__INFORMATION SUPPLIED__:
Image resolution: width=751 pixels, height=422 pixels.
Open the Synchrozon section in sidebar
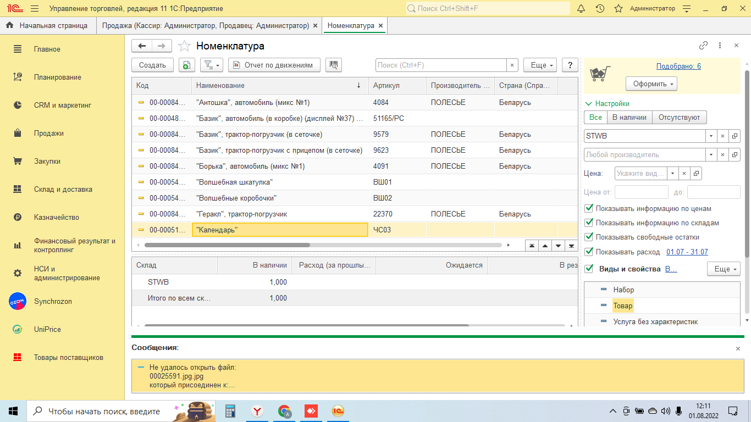coord(53,301)
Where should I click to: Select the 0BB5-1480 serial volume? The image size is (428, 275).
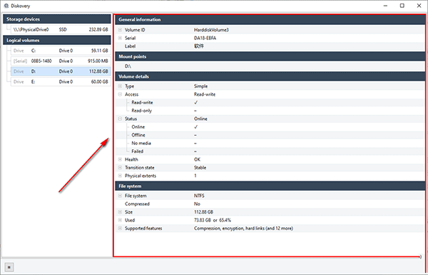pos(61,61)
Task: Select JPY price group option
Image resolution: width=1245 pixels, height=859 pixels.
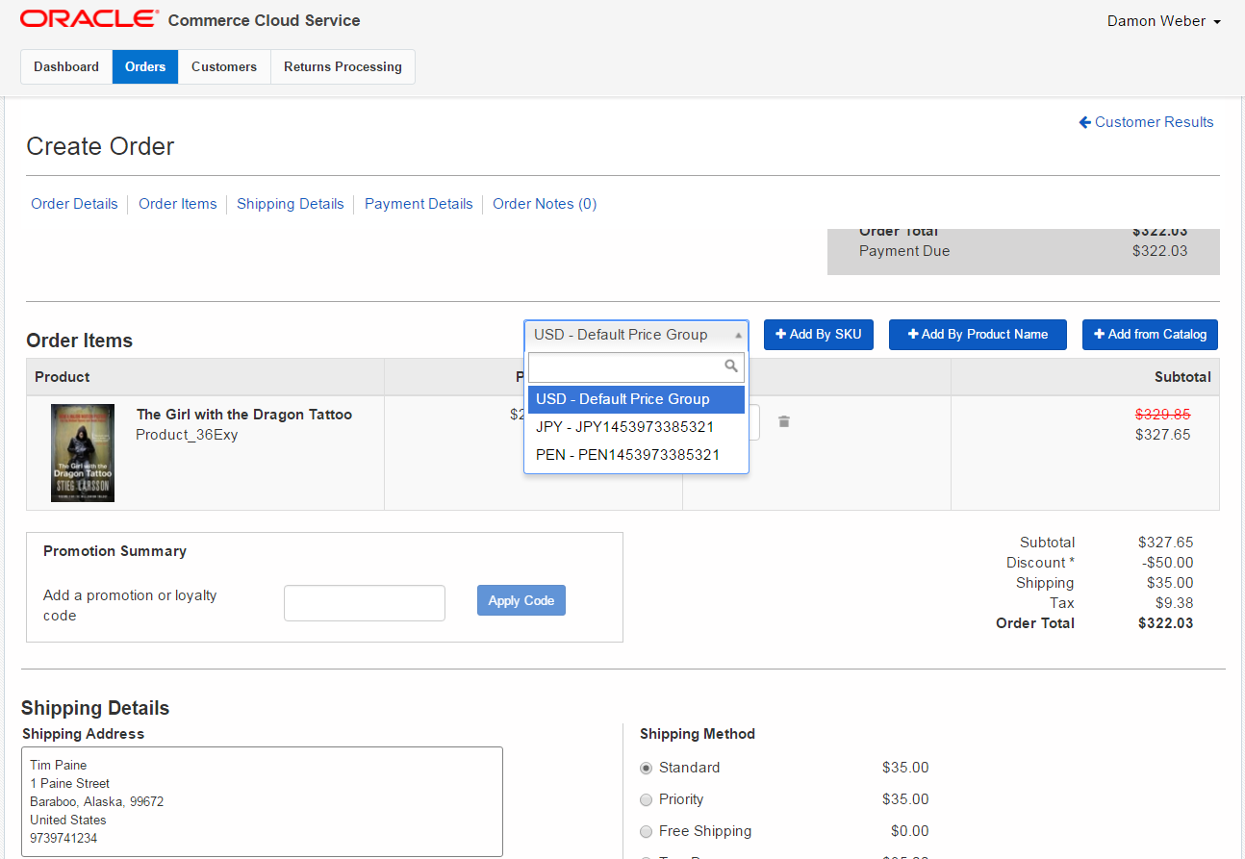Action: click(625, 427)
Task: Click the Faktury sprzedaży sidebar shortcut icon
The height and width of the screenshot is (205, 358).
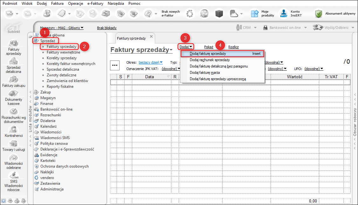Action: (14, 43)
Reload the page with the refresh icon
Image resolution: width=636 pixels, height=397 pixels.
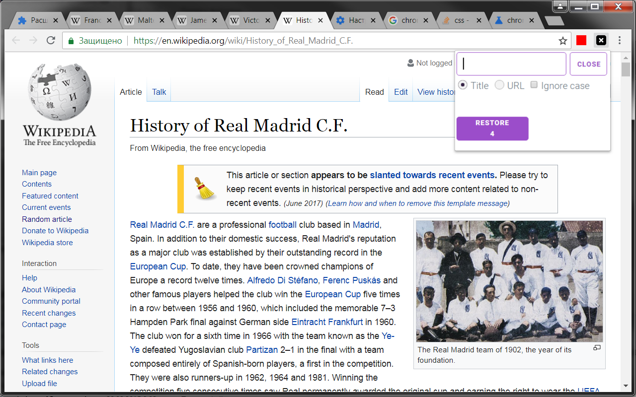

__ACTIVITY__: Say how many lines in the listing include the word "Task", giving nothing but the number.

__RESULT FOR THIS EXERCISE__: 2